SELECT * FROM `dfs`.`myfile.avro` WHERE `PAYLOAD` LIKE '%abcd%'

then I have
org.apache.drill.common.exceptions.UserRemoteException: SYSTEM ERROR:
DrillRuntimeException: Unexpected byte 0xfd at position 1008556 encountered
while decoding UTF8 string. Fragment 0:0 [Error Id:
0c247c14-0e51-402c-ad9a-411cbc445597
on maprdemo:31010]

It seems like drill tries to decode the payload's bytes to UTF8.

What I would need is a grep like behaviour, where my payload data is
considered as is, i.e. binary data, and it is not converted to a string
data type.

Thanks a lot for your help.
franca
Boaz Ben-Zvi
2017-04-28 22:02:00 UTC
Permalink
Raw Message
Hi Franca,

This issue is specific to the “bytes” type; for other Avro types the LIKE clause matches the printed representation, like:

select * from dfs.`/data/avro/twitter.snappy.avro` where `timestamp` like '%66%';
+-------------+--------------------------------------+-------------+
| username | tweet | timestamp |
+-------------+--------------------------------------+-------------+
| miguno | Rock: Nerf paper, scissors is fine. | 1366150681 |
| BlizzardCS | Works as intended. Terran is IMBA. | 1366154481 |
+-------------+--------------------------------------+-------------+

Can you share some sample avro file with “bytes” type? (I couldn’t find any such sample online) Maybe we’ll need to open a Jira for this case …

Thanks,

-- Boaz

On 4/25/17, 8:45 AM, "franca perrina" <***@gmail.com> wrote:

Hi,

I would like to use Drill to query data formatted in avro.

My avro schema looks like

..
{"name":"payload",
"type":"bytes"}
..

and the result to the query

SELECT payload FROM `dfs`.`myfile.avro` LIMIT 1

looks like:

+-----------------+
| payload |
+-----------------+
| [***@3b8e004e |
+-----------------+


My problem is that when I run a query like:

SELECT * FROM `dfs`.`myfile.avro` WHERE `PAYLOAD` LIKE '%abcd%'

then I have
org.apache.drill.common.exceptions.UserRemoteException: SYSTEM ERROR:
DrillRuntimeException: Unexpected byte 0xfd at position 1008556 encountered
while decoding UTF8 string. Fragment 0:0 [Error Id:
0c247c14-0e51-402c-ad9a-411cbc445597
on maprdemo:31010]

It seems like drill tries to decode the payload's bytes to UTF8.

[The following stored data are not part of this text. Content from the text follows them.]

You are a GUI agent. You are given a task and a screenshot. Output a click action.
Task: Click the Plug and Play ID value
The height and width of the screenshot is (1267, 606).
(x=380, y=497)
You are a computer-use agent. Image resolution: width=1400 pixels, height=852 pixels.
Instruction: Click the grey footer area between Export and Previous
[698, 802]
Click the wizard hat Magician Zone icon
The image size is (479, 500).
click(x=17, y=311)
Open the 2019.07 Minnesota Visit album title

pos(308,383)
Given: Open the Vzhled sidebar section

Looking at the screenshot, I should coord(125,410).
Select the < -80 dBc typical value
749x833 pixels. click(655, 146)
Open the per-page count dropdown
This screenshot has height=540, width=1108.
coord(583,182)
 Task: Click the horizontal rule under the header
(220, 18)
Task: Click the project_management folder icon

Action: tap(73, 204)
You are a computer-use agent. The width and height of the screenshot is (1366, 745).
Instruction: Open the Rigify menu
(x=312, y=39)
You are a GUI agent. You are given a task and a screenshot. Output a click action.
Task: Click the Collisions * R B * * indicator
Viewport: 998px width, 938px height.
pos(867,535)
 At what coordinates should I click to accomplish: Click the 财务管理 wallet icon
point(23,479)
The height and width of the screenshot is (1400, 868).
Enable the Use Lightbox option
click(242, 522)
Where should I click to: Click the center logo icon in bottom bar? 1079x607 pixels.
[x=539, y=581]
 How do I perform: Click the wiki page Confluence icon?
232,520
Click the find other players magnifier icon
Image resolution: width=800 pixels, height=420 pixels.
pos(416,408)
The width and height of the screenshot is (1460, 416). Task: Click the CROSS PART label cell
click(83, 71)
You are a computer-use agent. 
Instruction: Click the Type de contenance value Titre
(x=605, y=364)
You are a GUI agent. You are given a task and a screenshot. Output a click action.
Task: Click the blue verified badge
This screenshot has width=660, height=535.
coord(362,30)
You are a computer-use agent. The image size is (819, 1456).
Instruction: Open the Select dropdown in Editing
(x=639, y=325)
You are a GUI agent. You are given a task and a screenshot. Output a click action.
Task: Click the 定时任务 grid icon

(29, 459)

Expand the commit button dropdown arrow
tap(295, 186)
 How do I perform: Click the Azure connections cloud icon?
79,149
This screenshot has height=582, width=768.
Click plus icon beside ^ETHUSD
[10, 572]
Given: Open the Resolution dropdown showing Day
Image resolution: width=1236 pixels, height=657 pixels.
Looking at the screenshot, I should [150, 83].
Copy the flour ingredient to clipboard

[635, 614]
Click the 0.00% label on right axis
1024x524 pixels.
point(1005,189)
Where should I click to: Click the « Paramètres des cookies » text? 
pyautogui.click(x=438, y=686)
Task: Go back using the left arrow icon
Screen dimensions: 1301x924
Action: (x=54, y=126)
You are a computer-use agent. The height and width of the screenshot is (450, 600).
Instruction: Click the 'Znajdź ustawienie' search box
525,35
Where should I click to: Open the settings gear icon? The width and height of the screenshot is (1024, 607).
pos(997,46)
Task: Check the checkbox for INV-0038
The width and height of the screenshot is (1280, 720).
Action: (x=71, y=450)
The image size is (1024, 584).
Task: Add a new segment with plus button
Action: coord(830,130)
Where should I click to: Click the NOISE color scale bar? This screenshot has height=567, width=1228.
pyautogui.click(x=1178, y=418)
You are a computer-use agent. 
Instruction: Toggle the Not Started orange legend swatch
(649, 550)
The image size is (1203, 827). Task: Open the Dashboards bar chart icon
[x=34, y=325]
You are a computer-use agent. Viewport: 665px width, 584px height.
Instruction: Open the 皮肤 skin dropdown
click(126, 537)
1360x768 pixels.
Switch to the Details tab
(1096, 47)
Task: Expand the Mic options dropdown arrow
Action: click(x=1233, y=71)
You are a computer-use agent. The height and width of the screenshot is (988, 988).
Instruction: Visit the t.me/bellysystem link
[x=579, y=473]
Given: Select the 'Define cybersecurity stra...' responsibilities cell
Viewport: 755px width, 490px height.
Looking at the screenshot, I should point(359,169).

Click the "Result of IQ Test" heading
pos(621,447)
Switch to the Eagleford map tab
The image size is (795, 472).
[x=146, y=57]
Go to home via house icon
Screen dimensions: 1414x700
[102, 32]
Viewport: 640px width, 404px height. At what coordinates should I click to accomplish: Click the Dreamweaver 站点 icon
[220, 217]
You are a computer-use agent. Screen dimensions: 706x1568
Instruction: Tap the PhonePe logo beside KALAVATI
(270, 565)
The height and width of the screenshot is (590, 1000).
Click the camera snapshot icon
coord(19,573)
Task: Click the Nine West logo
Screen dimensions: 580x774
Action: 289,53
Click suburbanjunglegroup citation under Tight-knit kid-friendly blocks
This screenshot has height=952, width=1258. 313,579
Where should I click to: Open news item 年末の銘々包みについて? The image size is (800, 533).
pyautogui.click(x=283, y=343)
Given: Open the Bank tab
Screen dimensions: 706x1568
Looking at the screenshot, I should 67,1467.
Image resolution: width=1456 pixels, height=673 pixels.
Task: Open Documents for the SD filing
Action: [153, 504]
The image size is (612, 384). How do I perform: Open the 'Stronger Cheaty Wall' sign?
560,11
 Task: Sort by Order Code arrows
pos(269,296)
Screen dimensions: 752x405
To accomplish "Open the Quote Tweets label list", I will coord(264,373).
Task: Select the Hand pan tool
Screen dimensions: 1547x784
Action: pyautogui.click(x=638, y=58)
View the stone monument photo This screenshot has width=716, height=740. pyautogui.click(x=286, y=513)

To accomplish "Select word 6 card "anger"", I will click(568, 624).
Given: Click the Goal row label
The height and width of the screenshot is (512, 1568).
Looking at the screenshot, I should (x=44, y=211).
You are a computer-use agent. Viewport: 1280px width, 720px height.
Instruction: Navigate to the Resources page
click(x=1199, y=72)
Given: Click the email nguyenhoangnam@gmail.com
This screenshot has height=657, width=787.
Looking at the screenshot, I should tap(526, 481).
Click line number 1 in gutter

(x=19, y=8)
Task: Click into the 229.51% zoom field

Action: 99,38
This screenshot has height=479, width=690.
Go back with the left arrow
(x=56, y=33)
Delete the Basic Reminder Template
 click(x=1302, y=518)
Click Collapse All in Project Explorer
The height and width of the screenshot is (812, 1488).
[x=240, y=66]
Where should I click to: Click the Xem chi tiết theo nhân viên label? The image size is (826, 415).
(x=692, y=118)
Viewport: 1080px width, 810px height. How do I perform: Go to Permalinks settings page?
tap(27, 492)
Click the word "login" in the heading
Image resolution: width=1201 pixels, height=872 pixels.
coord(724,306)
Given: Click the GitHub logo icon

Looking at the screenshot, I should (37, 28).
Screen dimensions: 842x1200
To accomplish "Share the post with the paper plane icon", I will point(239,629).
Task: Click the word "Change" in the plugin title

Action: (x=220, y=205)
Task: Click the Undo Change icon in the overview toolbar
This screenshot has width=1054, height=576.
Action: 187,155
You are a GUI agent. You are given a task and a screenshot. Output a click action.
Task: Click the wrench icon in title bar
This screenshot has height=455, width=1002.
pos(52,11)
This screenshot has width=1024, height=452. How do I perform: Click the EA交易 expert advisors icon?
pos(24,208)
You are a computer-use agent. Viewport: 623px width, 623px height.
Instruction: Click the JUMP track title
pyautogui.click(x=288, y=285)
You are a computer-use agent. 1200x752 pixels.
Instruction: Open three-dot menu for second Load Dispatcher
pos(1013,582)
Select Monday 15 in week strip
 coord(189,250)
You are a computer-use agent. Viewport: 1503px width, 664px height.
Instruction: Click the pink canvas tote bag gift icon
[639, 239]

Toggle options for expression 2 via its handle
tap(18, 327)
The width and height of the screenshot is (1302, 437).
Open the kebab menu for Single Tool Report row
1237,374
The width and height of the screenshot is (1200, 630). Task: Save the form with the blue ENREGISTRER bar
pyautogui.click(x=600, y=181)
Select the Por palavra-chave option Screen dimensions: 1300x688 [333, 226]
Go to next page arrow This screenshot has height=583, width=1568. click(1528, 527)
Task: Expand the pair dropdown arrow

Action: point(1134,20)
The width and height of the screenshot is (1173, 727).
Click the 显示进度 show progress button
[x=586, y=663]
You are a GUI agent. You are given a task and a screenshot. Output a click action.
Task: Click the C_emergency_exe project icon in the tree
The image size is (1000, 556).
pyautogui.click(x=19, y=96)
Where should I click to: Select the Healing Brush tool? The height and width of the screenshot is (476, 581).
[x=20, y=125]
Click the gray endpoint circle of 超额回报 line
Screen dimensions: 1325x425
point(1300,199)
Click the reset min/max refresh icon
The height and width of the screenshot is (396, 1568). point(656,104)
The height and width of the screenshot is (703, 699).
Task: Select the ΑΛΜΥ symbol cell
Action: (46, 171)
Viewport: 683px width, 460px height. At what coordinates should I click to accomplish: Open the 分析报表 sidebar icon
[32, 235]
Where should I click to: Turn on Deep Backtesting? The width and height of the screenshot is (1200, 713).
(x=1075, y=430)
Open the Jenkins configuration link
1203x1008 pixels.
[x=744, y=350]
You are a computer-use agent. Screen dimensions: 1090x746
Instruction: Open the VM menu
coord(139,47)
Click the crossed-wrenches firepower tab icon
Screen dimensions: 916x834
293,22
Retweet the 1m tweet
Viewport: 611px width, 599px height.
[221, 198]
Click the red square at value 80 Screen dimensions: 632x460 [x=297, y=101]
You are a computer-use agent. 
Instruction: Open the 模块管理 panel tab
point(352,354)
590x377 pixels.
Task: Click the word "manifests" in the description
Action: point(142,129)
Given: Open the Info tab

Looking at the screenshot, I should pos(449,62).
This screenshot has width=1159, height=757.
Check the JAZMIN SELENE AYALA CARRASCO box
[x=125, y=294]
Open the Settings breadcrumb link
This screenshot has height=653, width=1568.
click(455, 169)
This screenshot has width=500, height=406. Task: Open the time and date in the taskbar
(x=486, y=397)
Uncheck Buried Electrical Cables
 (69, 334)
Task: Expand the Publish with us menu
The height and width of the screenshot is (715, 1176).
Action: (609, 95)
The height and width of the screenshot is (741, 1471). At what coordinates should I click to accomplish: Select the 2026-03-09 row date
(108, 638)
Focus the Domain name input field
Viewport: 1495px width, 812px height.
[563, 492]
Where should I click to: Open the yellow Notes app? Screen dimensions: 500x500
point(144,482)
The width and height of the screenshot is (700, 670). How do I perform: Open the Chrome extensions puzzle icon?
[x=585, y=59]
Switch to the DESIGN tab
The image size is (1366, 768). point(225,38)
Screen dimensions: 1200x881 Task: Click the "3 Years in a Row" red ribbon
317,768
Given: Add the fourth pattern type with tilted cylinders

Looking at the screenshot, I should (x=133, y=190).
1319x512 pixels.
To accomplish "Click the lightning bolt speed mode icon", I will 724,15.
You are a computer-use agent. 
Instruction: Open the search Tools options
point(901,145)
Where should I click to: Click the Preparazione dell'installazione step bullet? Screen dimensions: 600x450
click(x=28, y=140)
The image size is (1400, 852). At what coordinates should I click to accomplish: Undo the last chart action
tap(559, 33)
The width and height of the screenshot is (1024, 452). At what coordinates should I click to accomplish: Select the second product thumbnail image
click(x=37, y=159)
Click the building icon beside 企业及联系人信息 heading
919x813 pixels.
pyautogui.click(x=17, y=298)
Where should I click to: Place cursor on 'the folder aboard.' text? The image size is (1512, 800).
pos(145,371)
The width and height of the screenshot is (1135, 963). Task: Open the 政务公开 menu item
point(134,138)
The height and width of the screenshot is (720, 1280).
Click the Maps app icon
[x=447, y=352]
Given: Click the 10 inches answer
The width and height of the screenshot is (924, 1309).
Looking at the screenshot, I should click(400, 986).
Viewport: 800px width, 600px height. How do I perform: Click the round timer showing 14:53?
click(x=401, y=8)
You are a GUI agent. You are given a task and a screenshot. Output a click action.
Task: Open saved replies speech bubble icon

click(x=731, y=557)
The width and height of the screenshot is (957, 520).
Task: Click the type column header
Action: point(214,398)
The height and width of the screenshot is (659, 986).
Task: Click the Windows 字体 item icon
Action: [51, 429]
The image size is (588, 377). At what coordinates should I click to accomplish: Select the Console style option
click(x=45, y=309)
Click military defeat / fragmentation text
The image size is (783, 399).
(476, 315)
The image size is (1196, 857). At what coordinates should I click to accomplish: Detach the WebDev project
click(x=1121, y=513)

What I would need is a grep like behaviour, where my payload data is
considered as is, i.e. binary data, and it is not converted to a string
data type.

Thanks a lot for your help.
franca
Jinfeng Ni
2017-04-28 22:13:35 UTC
Permalink
Raw Message
The error seems to indicated 'PAYLOAD' does not contain UTF8-encoded
bytes. The like function is a string function, and it only accepts
varchar/char type, which assumes inputs are UTF8 bytes.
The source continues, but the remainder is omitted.